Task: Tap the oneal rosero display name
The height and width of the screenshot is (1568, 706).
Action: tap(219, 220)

==============================

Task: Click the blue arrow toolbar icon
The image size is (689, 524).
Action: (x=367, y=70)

==============================

■ **PROBLEM REQUIREMENTS**
Show the lines of the data that hold the word "Task".

■ **OUTPUT FOR THIS EXERCISE**
Task: Tap the oneal rosero display name
Task: Click the blue arrow toolbar icon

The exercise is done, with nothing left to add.